Le Seigneur met ici au défi les djinns et les hommes de percer les mystères du monde invisible, un monde pourtant jugé par certains comme étant inaccessible pour les créatures.
La sourate « AR-Rahman » (Le Tout Miséricordieux) demeure une sourate pleine d’insinuations sur les signes pouvant témoigner de l’existence d’une instance suprême : le Créateur. Et la réalité de cette instance est si évidente qu’une observation minutieuse ainsi qu’une méditation sur les phénomènes qui nous entourent peuvent en être la clef. A ce titre, dans les versets 20 et 21 de cette même sourate, le Coran apparut au 6 ème siècle, nous renseigne déjà sur une vérité peu ou pas connue à cette époque et qui concerne les eaux qui ne peuvent se mélanger à l’instar de l’océan atlantique et pacifique : « Il donne libre cours aux deux mers pour se rencontrer (…) il y a entre elles une barrière qu’elles ne dépassent pas ». Un phénomène qui s’explique, selon la science, du fait de la différence entre la densité ou la salinité de deux eaux attenantes. L’être qui a très vite répondu à l’invitation de son Seigneur concernant la méditation vis-à-vis de l’univers, s’intéressera surement au-delà de la découverte des réalités terrestres, aux réalités des cieux et des autres terres.

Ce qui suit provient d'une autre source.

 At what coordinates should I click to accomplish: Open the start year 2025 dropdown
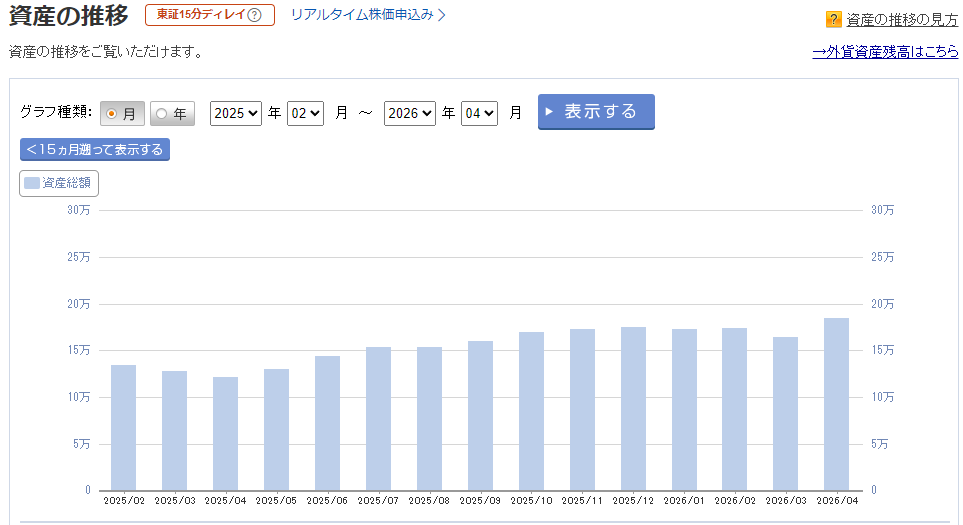[236, 113]
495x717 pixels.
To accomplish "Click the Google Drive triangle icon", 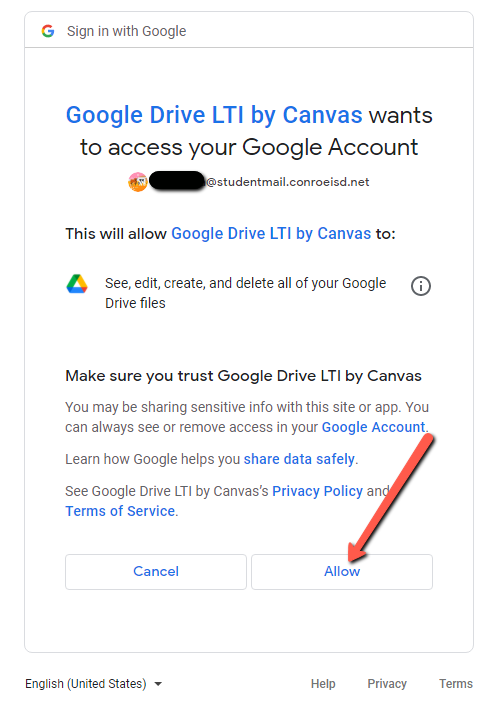I will click(77, 284).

C’est surement ce qui a conduit les scientifiques à organiser des voyages spatiaux par le biais d’engins robotisés ou de vaisseaux pilotés. D’ailleurs, plusieurs exégètes ont interprété notre verset à l’étude, comme un présage quant aux progrès scientifiques actuels en rapport avec la poussée de la « conquête » de l’espace. Une conception qui s’est davantage forgée suite à la découverte des 7 couches de l’atmosphère allant de la troposphère à la magnétosphère. Pour ceux-là, par « pouvoir illimité », Dieu entend le pouvoir des hommes à fabriquer des engins capables de leur faire voyager dans l’espace. Une interprétation qui ne nous satisfait nullement, mais qui peut suffire à un scientifique désireux d’un soubassement coranique, pour étayer ses découvertes d’autant plus que, le Coran s’adresse à l’humanité toute entière dans sa diversité et selon le niveau spirituel de chacun.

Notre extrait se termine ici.